Finansal Hizmetlere İlişkin Mesafeli Sözleşmeler Yönetmeliği’nin 4.maddesinin “a” bendinde; finansal hizmetin her türlü banka hizmeti, kredi, sigorta, bireysel emeklilik, yatırım ve ödeme ile ilgili hizmetleri, aynı yönetmeliğin 8.maddesinde de; cayma hakkının kullanımı ve tarafların yükümlülükleri düzenlenmiştir.
Finansal hizmetlerin tüketici işlemi kapsamına alındığı yukarıda açıklanan yasal düzenlemelerden anlaşılmaktadır. Bir başka anlatımla işin sadece finansal olması işlemin tüketici işlemi olmadığını göstermeyecektir.
Doktrinde de tasarruf sahibi bireysel yatırımcının bir aracı kurum ile çerçeve sözleşmesi imzalamasının tüketici işlemi olduğu ve tüketici mahkemelerinin görevli olduğu belirtilmektedir (Doç. Dr. N. Füsun Nomer Ertan; Sermaye Piyasası Hukuku Toplantı Serisi-Tebliğler Tartışmalar, sayfa 24-25).

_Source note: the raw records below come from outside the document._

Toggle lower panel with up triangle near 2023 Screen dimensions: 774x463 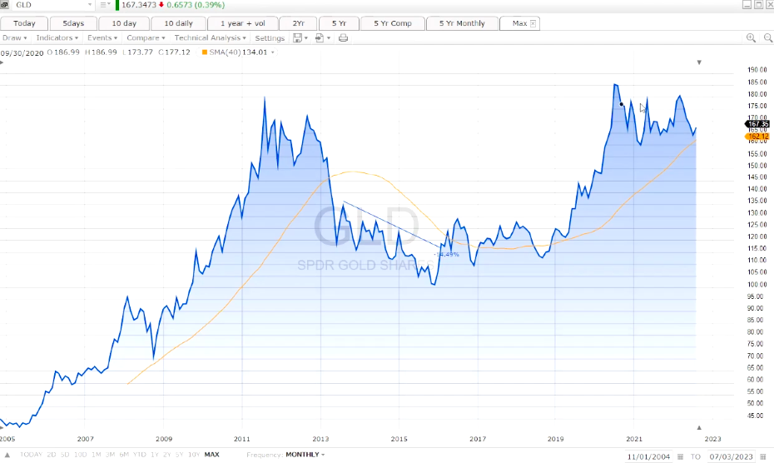point(699,428)
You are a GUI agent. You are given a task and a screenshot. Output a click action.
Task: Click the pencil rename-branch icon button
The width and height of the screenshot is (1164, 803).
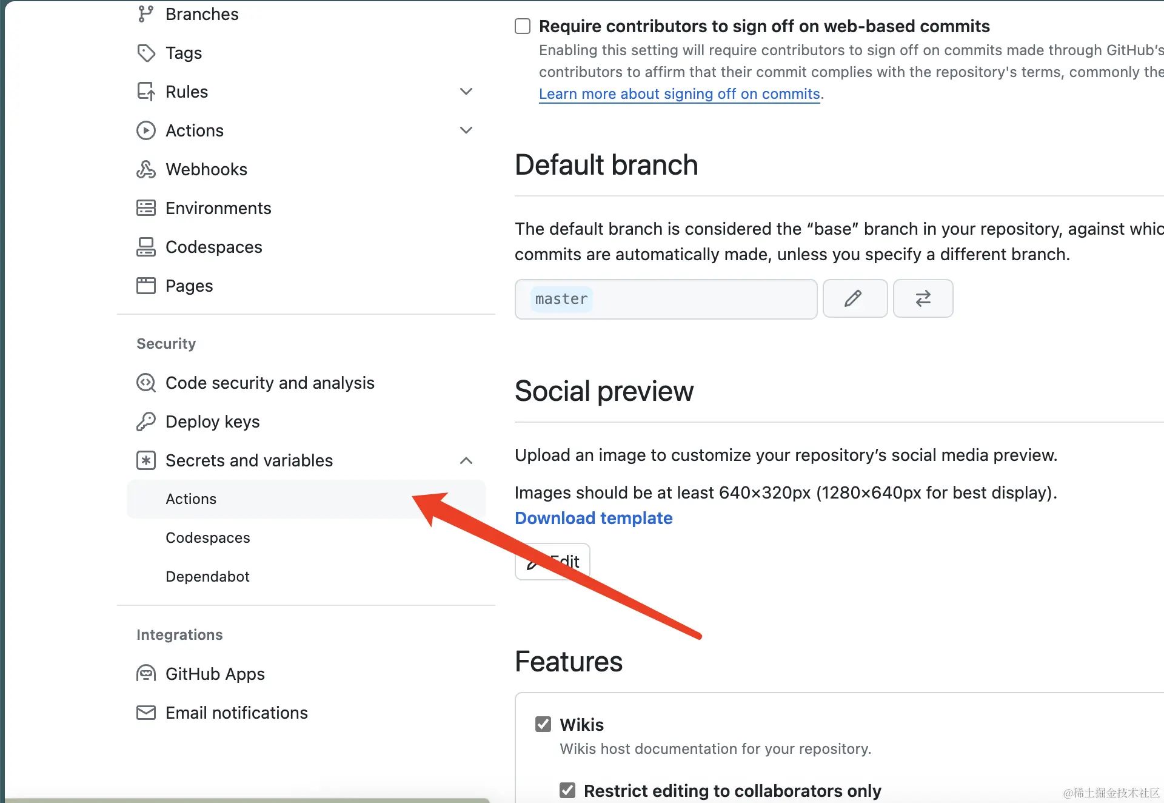(x=855, y=298)
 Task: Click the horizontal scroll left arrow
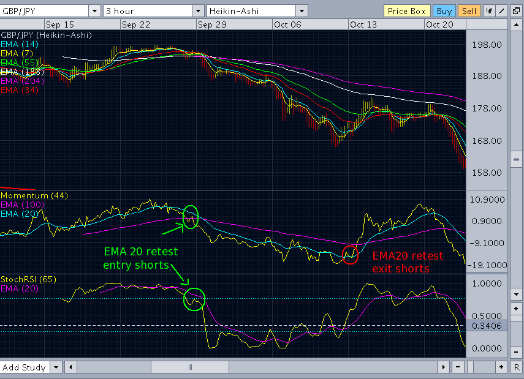70,367
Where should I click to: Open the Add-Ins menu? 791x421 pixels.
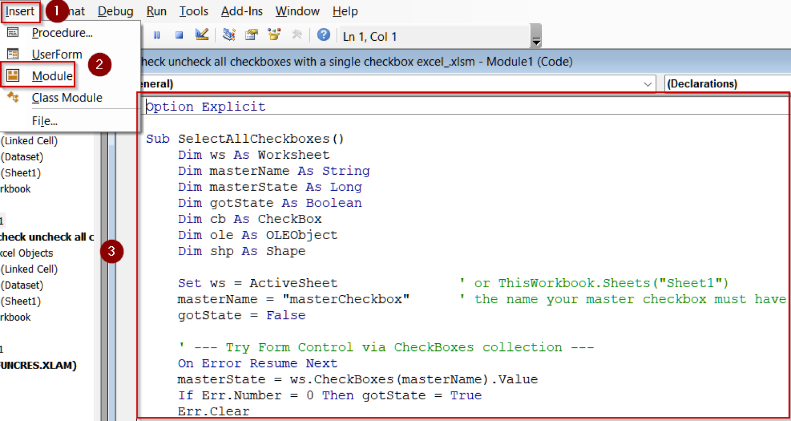(242, 11)
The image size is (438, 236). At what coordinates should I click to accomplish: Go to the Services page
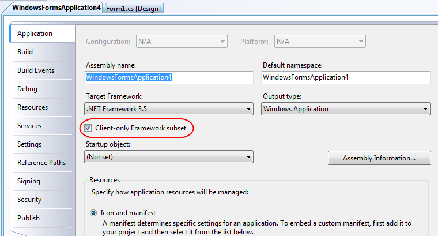pyautogui.click(x=43, y=126)
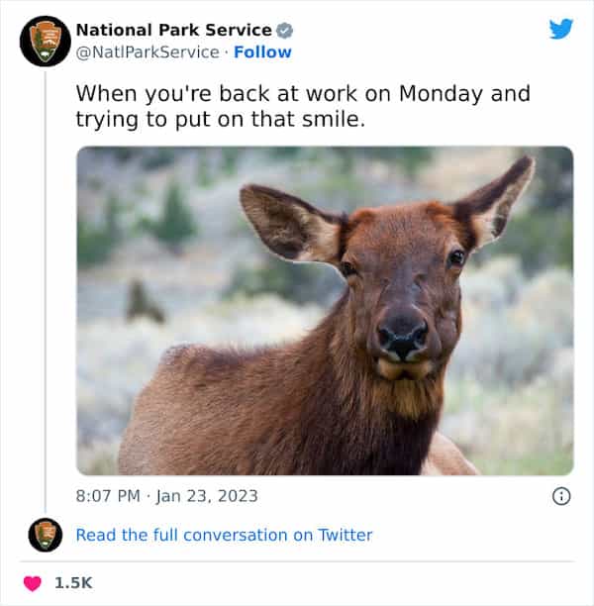Viewport: 594px width, 606px height.
Task: Open the National Park Service profile avatar
Action: [45, 41]
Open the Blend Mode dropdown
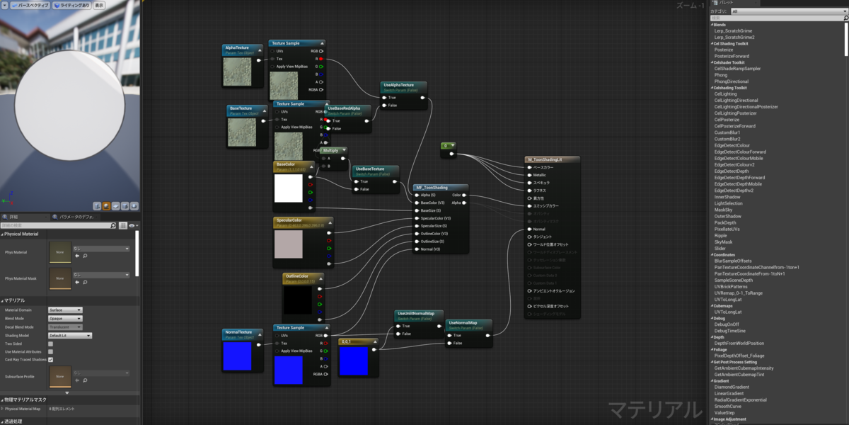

Yargıtay Hukuk Genel Kurulunun 07/02/2019 tarih ve 2017/11-2348 Esas 2019/82 Karar sayılı kararında “… Her ne kadar 6502 sayılı TKHK’nun 49.maddesi finansal hizmetlere ilişkin mesafeli sözleşmeler yatırım hizmetlerini de tüketici hukuku kapsamı içine almış olsa da taraflar arasında imzalanan sözleşmenin konu ve kapsamını belirleyen “B” bendinde açıkça bu sözleşme çerçevesinde gerçekleştirilecek yatırım işlemlerinin “ticari amaçla” olduğu belirtilmiştir. Dava konusu sözleşme geçerli ve taraflar için bağlayıcıdır. Yukarıda açıklandığı üzere bir işlemin tüketici hukukuna tabi sayılabilmesi için tüketicinin ticari veya mesleki amaçla hareket etmemesi şart olup, eldeki davaya konu sözleşmenin ticari amaçla yapıldığının açıkça belirtilmiş olmasına göre uyuşmazlığın çözümünde tüketici mahkemeleri görevli sayılamaz. Hal böyle olunca yerel mahkemenin ticaret mahkemelerinin görevli olduğu yönündeki direnme kararında hukuka aykırılık bulunmamaktadır.” denilmiştir. Somut olayda, taraflar arasındaki uyuşmazlık 22/11/2022 tarihli … A.Ş. Vadeli İşlem ve Opsiyon Piyasası Aracılık Hizmetleri Sözleşmesinden kaynaklanmakta olup, sözleşmede davacı faaliyetinin ticari olduğuna dair herhangi bir hüküm bulunmaması, dosyada mevcut belgelerden dava konusu işlemlerde davacının bireysel müşteri olduğu ve böylelikle davacının dava konusu işlemlerin tüketici işlemi olarak sayılmakla davaya bakmakla tüketici mahkemesi görevli olduğundan ilk derece mahkemesince davanın göreve ilişkin dava şartı yokluğu nedeniyle usulden reddine karar verilmesi gerekirken yazılı şekilde karar verilmesi usul ve yasaya aykırıdır.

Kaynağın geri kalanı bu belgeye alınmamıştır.